Actuaciones que, en todo caso, no se podrían haber hecho sin una campaña de sensibilización y una gran diversidad de actividades formativas y de sensibilización (visitas de institutos, charlas y talleres en los centros educativos, etc).

Actualmente se observa una recuperación significativa de la vegetación de la zona incendiada de Andratx. El grado de cobertura forestal llega hoy en día cerca del 60%. Se encuentra una diversidad de especies vegetales importante y la especie que más cobertura presenta es el carrizo ( Ampelodesmos mauritanica ), situación habitual en estos estadios de regeneración natural. En cuanto a las especies arbóreas, el pino blanco es el que más presencia tiene, pero hay que continuar con el seguimiento de la viabilidad de los plantones, especialmente después de los periodos de sequía (en verano).

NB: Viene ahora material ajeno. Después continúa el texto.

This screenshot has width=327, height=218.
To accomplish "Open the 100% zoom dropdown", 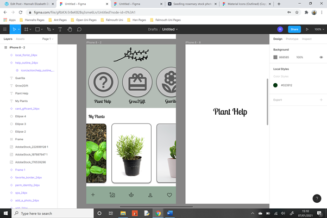I will click(x=319, y=29).
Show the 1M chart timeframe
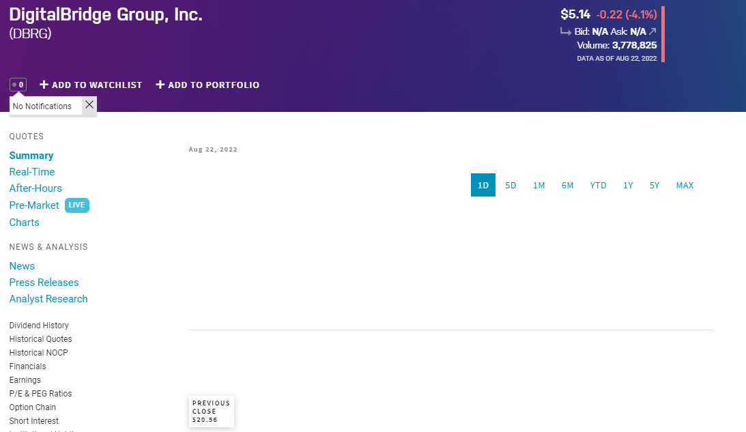 pos(539,185)
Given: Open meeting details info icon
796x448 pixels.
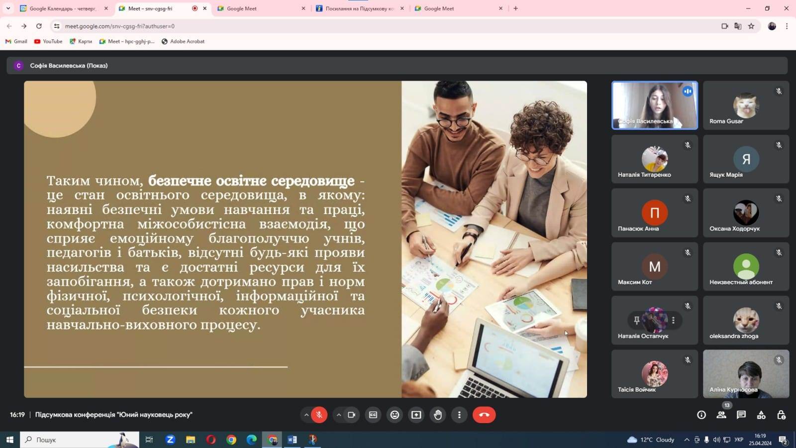Looking at the screenshot, I should 701,415.
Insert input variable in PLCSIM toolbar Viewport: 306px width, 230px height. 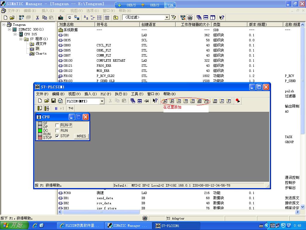click(x=165, y=101)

A través de la monitorización continuado del área afectada se registra una tasa de erosión relativamente baja para este tipo de zonas incendiadas del Mediterráneo (23,2 t / km 2). Este hecho demuestra la efectividad de las infraestructuras instaladas después del incendio forestal (fajinas), la función que proporcionan los bancales existentes sobre el territorio y por el hecho de que no haya habido ningún evento de precipitación torrencial durante estos cinco años bastante intenso para movilizar o incentivar los procesos de erosión.

Se puede concluir, por tanto, que la regeneración natural de la zona afectada por el incendio forestal de Andratx sigue ahora una evolución positiva (incrementándose de manera progresiva el grado de cobertura vegetal), aunque es importante que se consolide la cobertura arbolada (pino). Por ello, es necesario continuar el control de la cabra asilvestrada, con el fin de la recuperación del paisaje y de los servicios ecosistémicos que proporciona el bosque, fomentando la conservación de los bancos de semillas de las especies arbóreas y de la regeneración natural.

La Consejería de Medio Ambiente, junto con la Universidad de las Islas Baleares, elabora ahora un libro que recoge todo el seguimiento y monitorización hecho durante estos cinco años (2013-2018) en el área afectada por el gran incendio forestal, con datos relevantes de la efectividad de las actuaciones de conservación de suelos y de la evolución de la regeneración natural de la vegetación afectada, así como un conjunto de las intervenciones de conservación realizadas. Se espera que en los próximos meses esta publicación esté al alcance de los gestores y conservadores de los espacios naturales, escuelas e institutos, así como del público en general interesado en la materia.